• About this task
Of the entries below, return only those lines from the line with "Task: Click the Tür öffnen text label" to the line with "Screen dimensions: 980x456", exactly, both included.

• Information provided
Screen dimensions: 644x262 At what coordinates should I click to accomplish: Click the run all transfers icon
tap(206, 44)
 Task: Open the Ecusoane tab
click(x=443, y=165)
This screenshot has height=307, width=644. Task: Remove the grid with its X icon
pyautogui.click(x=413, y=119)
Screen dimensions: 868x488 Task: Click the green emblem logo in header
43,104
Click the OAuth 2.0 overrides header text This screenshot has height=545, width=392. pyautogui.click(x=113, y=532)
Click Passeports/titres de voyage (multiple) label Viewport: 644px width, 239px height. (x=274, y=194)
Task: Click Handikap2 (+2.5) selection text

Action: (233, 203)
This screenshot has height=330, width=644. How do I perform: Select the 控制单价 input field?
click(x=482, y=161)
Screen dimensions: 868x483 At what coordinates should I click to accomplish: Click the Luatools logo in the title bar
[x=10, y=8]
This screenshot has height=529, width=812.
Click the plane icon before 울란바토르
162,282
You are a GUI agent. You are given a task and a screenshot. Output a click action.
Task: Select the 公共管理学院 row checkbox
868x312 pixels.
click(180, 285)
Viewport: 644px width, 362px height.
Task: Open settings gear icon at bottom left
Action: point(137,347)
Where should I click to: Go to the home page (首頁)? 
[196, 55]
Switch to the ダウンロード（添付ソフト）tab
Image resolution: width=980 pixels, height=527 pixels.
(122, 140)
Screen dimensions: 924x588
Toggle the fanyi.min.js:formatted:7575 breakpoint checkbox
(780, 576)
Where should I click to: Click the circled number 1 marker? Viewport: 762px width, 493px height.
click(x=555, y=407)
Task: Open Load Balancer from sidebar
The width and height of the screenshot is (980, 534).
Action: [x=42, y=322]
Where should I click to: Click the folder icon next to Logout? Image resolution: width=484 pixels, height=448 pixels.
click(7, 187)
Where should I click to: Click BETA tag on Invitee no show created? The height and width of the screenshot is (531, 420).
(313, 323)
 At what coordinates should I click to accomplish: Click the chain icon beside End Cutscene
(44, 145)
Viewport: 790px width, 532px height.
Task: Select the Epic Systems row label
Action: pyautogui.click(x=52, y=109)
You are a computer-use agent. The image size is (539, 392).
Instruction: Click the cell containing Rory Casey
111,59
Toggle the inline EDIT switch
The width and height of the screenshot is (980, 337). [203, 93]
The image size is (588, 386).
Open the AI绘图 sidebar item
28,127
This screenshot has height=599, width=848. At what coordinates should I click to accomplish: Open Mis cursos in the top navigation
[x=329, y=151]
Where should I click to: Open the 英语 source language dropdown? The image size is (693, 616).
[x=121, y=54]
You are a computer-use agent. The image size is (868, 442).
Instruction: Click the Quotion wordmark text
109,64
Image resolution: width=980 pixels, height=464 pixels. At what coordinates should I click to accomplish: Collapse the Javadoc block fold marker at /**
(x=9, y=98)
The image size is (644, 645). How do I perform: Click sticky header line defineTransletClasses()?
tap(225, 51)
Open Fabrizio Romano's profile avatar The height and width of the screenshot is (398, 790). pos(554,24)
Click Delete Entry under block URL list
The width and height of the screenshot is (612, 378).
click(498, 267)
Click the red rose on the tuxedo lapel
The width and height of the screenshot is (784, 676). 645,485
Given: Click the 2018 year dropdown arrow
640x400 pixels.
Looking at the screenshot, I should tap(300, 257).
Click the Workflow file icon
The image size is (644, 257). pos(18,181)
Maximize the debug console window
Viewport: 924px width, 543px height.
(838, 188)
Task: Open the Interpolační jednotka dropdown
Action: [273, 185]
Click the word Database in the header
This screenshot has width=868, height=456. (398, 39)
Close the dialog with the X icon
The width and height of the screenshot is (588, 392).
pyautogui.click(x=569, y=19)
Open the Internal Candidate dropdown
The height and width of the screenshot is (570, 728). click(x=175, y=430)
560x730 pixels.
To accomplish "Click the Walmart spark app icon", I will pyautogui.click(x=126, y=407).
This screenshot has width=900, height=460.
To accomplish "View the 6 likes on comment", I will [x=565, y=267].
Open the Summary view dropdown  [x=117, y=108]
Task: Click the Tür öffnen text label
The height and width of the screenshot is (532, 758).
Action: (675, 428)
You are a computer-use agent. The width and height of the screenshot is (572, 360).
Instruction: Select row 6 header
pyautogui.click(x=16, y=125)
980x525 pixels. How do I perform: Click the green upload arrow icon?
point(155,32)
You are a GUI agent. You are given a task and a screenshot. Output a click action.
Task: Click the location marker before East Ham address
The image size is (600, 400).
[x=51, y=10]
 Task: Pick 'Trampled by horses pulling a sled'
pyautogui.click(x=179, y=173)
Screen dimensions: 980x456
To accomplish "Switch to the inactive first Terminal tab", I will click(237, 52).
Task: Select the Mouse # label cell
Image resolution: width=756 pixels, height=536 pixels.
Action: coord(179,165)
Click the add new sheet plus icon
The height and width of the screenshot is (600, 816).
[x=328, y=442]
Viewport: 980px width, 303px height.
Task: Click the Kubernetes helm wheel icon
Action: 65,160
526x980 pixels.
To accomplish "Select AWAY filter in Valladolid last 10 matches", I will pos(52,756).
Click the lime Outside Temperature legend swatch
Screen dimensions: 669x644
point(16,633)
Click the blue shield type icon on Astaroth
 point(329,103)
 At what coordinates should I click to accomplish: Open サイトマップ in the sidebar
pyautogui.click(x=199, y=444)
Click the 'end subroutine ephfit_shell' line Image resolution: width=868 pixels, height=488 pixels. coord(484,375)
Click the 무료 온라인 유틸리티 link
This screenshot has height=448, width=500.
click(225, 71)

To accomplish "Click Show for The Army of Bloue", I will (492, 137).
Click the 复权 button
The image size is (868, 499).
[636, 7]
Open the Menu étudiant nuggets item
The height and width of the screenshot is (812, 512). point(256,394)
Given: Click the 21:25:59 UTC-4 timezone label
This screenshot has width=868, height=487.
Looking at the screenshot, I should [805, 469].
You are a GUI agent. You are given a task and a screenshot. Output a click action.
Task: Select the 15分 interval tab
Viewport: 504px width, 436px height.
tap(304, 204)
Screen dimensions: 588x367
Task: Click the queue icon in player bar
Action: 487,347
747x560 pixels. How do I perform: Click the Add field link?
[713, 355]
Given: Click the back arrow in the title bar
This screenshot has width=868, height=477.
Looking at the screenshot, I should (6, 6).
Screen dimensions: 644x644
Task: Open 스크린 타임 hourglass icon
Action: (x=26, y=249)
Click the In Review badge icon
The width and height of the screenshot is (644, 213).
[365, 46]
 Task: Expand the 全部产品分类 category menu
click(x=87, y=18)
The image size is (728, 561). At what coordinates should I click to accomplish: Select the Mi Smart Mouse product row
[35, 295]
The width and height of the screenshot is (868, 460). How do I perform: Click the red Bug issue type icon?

• The completed task
Task: Click the Tür öffnen text label
The height and width of the screenshot is (532, 758).
Action: (675, 428)
You are a computer-use agent. The width and height of the screenshot is (572, 360).
Instruction: Select row 6 header
pyautogui.click(x=16, y=125)
980x525 pixels. How do I perform: Click the green upload arrow icon?
point(155,32)
You are a GUI agent. You are given a task and a screenshot. Output a click action.
Task: Click the location marker before East Ham address
The image size is (600, 400).
[x=51, y=10]
 Task: Pick 'Trampled by horses pulling a sled'
pyautogui.click(x=179, y=173)
Screen dimensions: 980x456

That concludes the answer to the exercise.